TASK INSTRUCTIONS:
1. In the article on parasites and animal fights, list every attribute in which the two imagined wrestlers are described as equally matched.
2. Retype the part of the article on parasites and animal fights starting at "Do parasites make" and ending at "his healthy opponent?".

━━━ EXCERPT TO READ

Do parasites make a difference in the outcome of animal fights?

Contact: Andy Davis, [email protected]

Imagine two Olympic wrestlers competing for a gold medal. They’re equally matched in terms of their strength, stamina, and aggressiveness—but one of them has a bad cold. Is that enough to throw the advantage to his healthy opponent?

That was the essence of the question University of Georgia ecologist Andy Davis and his students sought to answer last summer, with horned passalus beetles as the competitors. Their experiment was part of the Research Experience for Undergraduates program at UGA, sponsored by the National Science Foundation. Their results—that infected beetles were slightly more likely to lose fights—were published in PLOS One.

“This project was very fun to work on and yielded some interesting findings that will add to a larger body of work on animal behavior and how parasites influence behavior,” said Davis, an assistant research scientist in the UGA Odum School of Ecology.

The Population Biology of Infectious Diseases REU Site, a nine-week NSF-funded program at UGA, is designed to train undergraduates in quantitative and experimental methods in infectious disease biology. Now in its third year, the program attracts students from all over the U.S. who spend the summer at UGA working on research projects with scientists from a variety of disciplines and departments.

━━━━━━
━━━ STUDY MATERIAL

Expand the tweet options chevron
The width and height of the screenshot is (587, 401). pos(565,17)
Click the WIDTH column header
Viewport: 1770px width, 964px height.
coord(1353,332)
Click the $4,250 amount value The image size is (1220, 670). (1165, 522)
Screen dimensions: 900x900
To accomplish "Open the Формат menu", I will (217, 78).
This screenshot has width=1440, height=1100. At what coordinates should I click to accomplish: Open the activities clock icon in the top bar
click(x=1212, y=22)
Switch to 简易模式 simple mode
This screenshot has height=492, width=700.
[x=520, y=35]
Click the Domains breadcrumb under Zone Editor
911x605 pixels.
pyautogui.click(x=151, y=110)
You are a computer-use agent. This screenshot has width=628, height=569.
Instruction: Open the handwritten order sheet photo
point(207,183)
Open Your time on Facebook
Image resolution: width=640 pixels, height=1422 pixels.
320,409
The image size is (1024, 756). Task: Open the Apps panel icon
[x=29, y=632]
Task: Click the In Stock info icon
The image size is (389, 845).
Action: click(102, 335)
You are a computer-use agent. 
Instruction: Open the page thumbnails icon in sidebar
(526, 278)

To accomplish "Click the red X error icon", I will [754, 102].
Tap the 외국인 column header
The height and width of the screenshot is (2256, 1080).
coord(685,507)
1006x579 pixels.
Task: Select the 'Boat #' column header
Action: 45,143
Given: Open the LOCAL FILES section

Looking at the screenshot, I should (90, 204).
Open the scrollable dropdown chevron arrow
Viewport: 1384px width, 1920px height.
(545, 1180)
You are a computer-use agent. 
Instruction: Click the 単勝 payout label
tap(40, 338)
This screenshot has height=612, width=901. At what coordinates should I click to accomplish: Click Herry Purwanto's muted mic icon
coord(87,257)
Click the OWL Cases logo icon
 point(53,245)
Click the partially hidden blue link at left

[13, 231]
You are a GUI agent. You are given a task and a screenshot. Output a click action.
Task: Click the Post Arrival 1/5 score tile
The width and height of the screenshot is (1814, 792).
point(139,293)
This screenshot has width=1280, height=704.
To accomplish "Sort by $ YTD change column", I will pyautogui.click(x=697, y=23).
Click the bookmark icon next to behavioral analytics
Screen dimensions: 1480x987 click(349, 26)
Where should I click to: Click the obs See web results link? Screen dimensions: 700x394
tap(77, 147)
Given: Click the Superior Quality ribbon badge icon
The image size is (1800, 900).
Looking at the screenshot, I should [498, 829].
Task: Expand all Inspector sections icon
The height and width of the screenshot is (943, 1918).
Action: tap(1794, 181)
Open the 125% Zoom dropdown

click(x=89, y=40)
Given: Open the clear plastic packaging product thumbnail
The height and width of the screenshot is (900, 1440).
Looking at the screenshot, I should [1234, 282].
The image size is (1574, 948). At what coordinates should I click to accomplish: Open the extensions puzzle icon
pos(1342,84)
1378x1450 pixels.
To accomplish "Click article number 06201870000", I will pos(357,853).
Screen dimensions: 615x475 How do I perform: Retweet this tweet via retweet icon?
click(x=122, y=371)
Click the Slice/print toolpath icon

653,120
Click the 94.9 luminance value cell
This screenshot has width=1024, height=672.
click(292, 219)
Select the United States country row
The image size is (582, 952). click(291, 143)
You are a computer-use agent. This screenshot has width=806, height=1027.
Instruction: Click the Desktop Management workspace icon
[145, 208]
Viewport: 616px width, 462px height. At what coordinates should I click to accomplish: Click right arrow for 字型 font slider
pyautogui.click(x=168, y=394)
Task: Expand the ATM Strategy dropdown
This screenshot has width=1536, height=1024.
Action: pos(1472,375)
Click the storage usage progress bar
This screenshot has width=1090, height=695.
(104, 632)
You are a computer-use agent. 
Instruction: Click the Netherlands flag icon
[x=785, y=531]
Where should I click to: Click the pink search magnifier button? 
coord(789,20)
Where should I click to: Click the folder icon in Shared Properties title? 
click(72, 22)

━━━━━━

RESPONSES PER TASK:
1. Strength, stamina, and aggressiveness.

2.
Do parasites make a difference in the outcome of animal fights?

Contact: Andy Davis, [email protected]

Imagine two Olympic wrestlers competing for a gold medal. They’re equally matched in terms of their strength, stamina, and aggressiveness—but one of them has a bad cold. Is that enough to throw the advantage to his healthy opponent?